### Aim of the exercise
From the line that contains "Task: Click the Импорт toolbar item" down to the last line of the entries, repeat every line exactly. Do not carry over the pictures.
──────── Data to use ────────
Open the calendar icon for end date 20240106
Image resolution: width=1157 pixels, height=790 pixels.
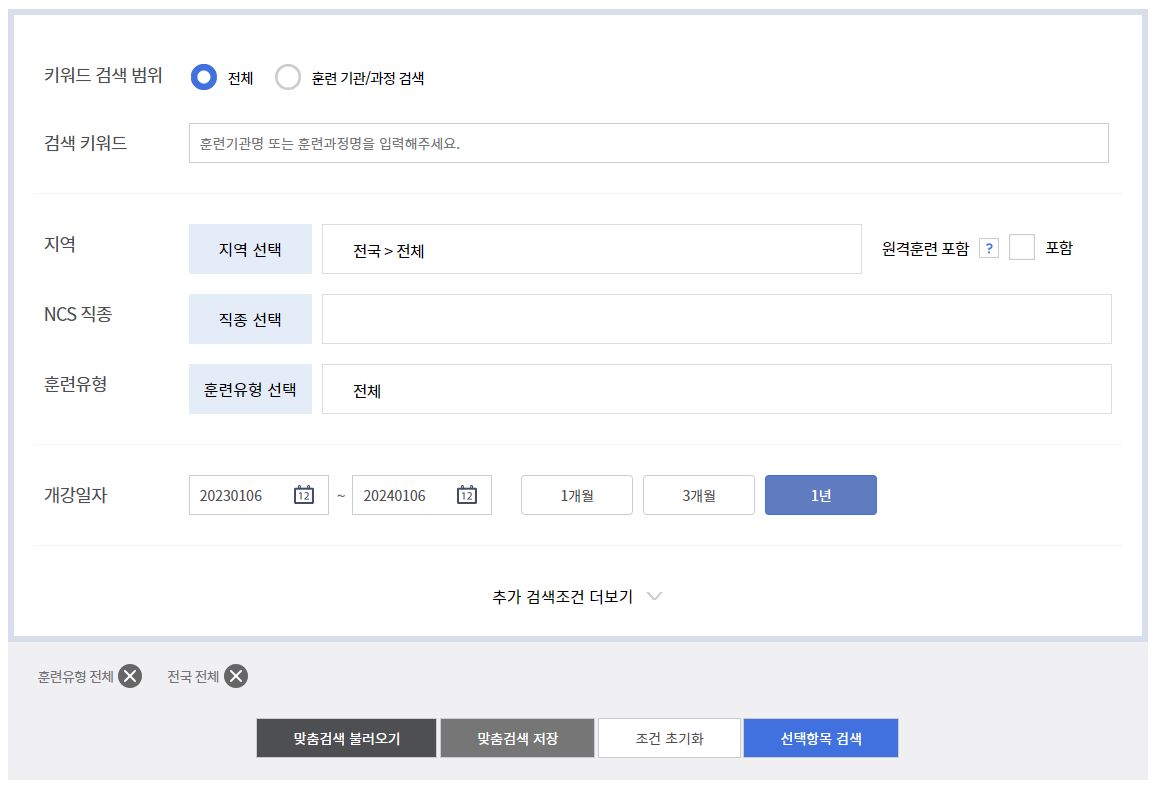point(466,494)
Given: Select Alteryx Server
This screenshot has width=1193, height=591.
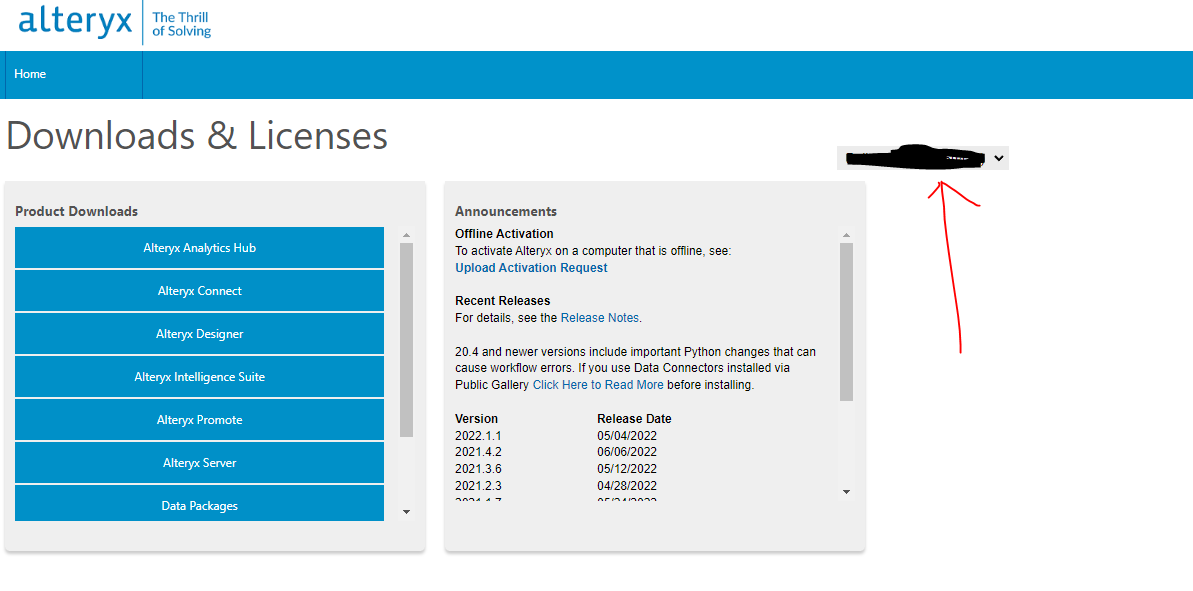Looking at the screenshot, I should 199,462.
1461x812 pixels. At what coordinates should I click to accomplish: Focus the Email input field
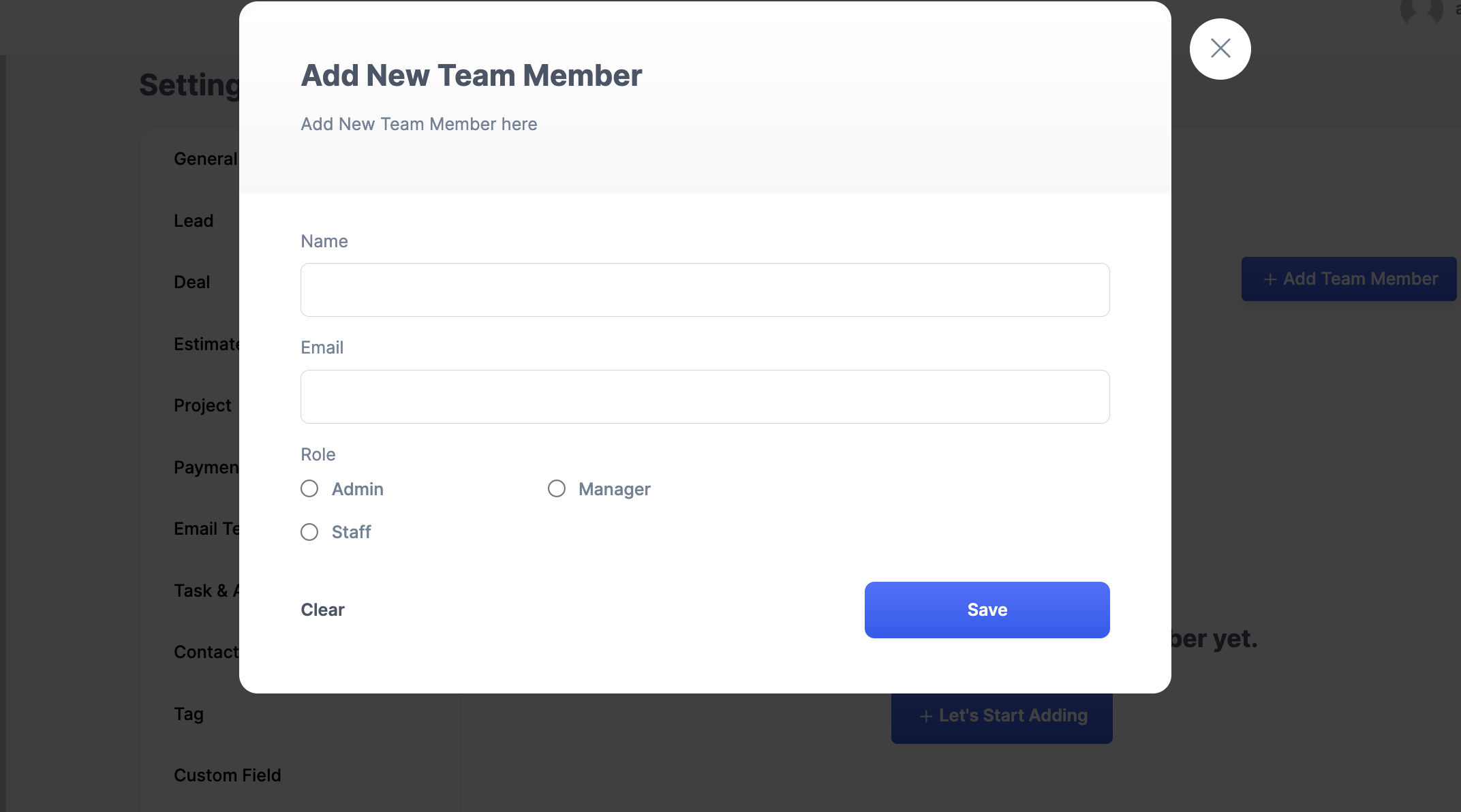click(x=705, y=396)
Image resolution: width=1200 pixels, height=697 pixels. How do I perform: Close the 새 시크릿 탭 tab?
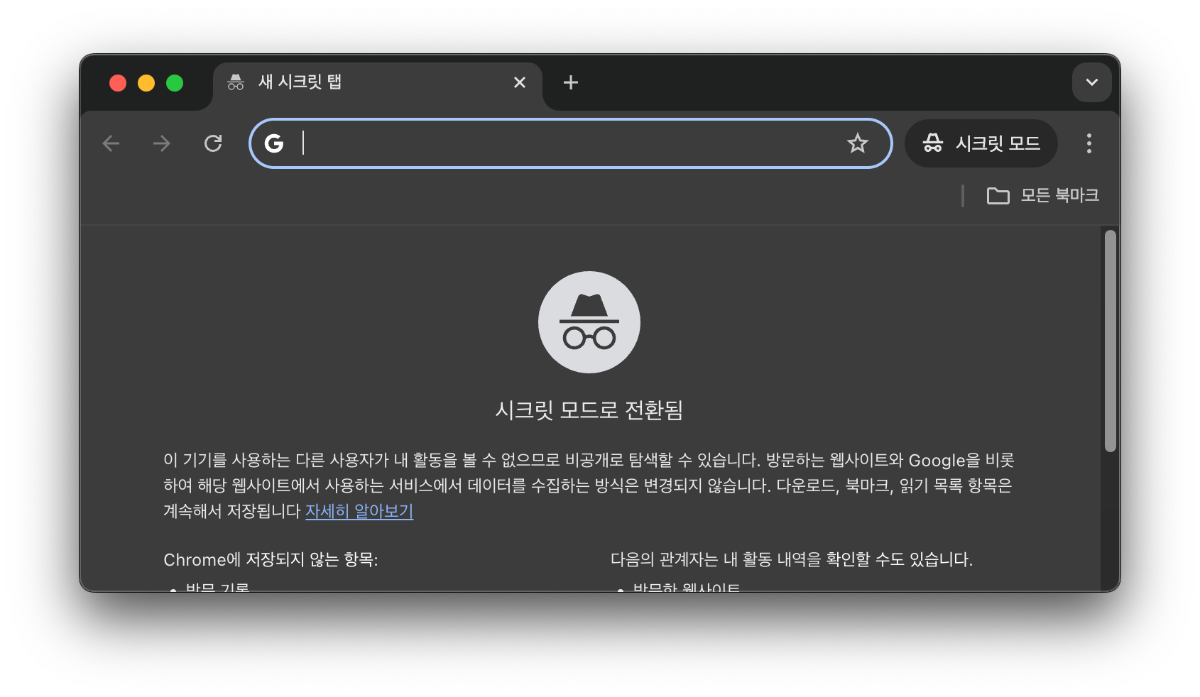pyautogui.click(x=519, y=82)
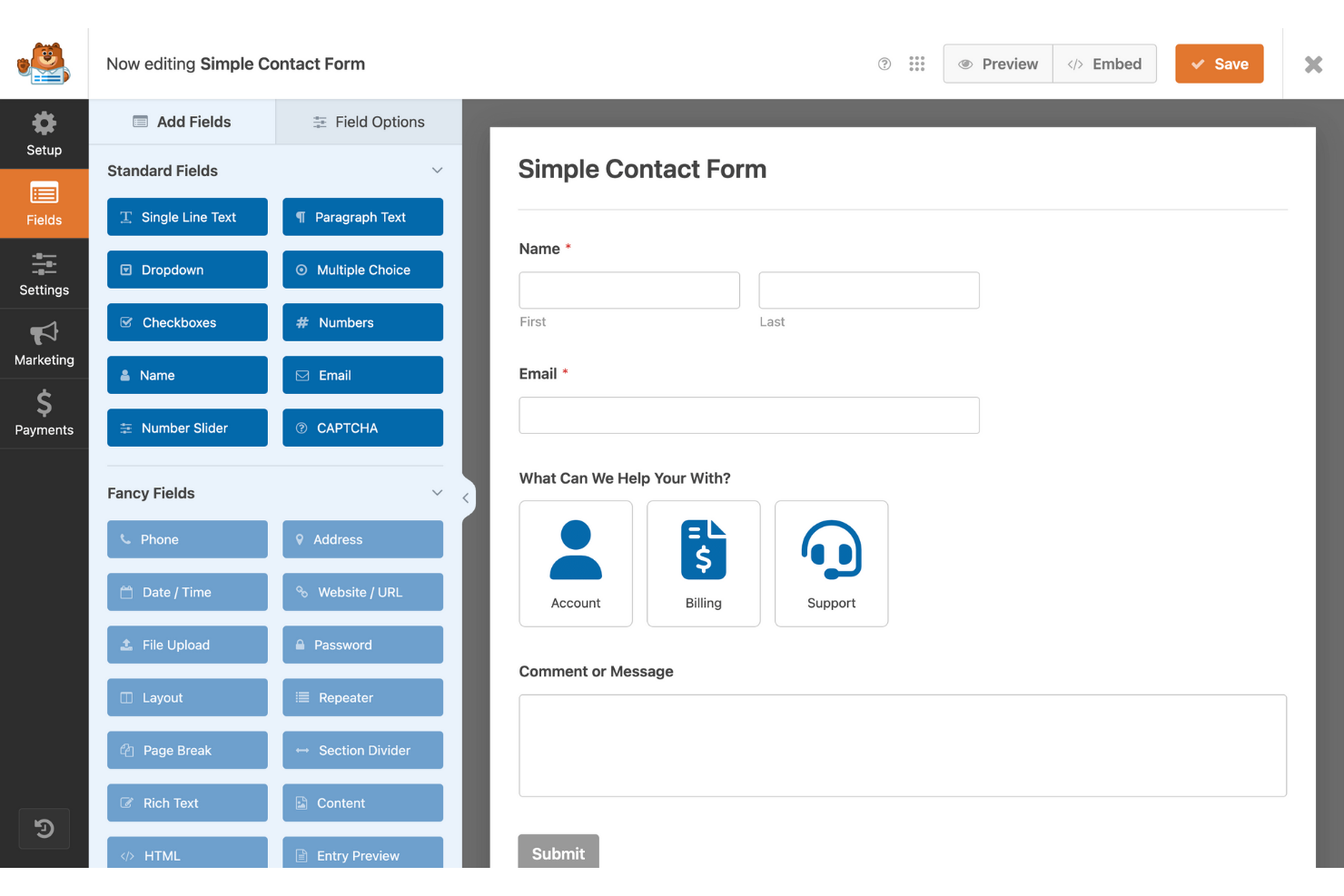Open the help question-mark icon
This screenshot has height=896, width=1344.
click(884, 64)

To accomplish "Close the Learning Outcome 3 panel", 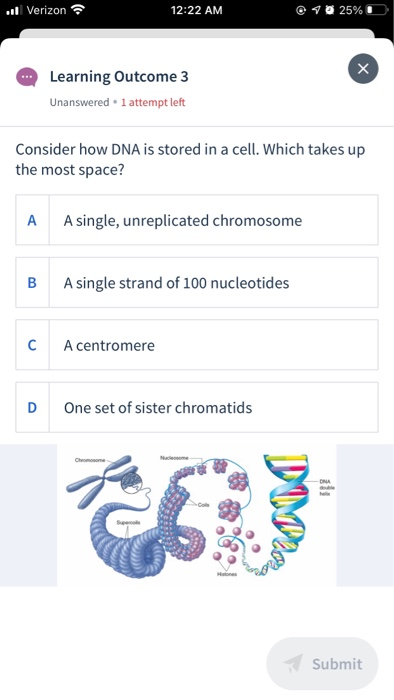I will point(363,69).
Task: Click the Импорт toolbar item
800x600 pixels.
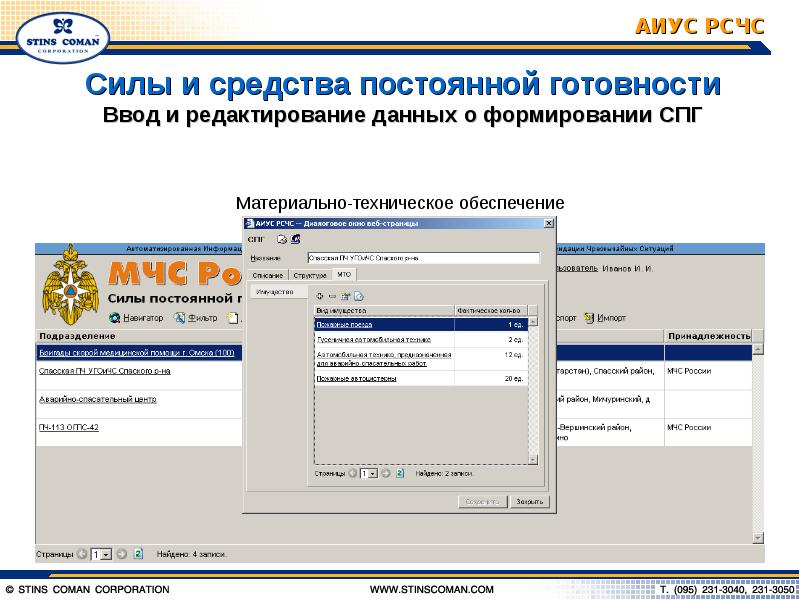Action: (x=605, y=318)
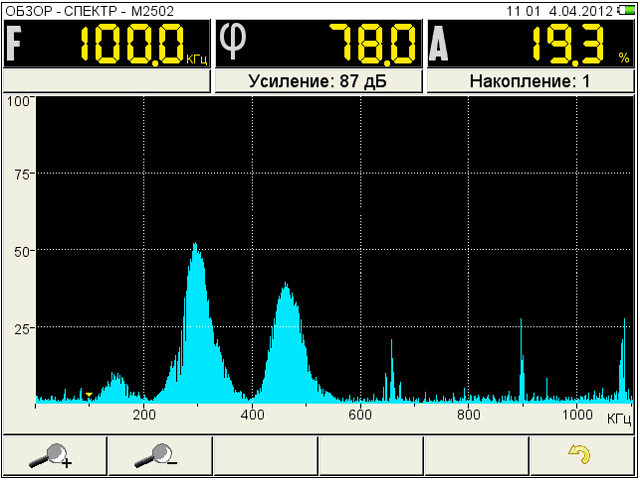
Task: Click the narrow spike near 900 КГц
Action: tap(521, 330)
────────
### Worked solution
Task: Click the Импорт toolbar item
800x600 pixels.
Action: (x=605, y=318)
Task: Click the narrow spike near 900 КГц
Action: tap(521, 330)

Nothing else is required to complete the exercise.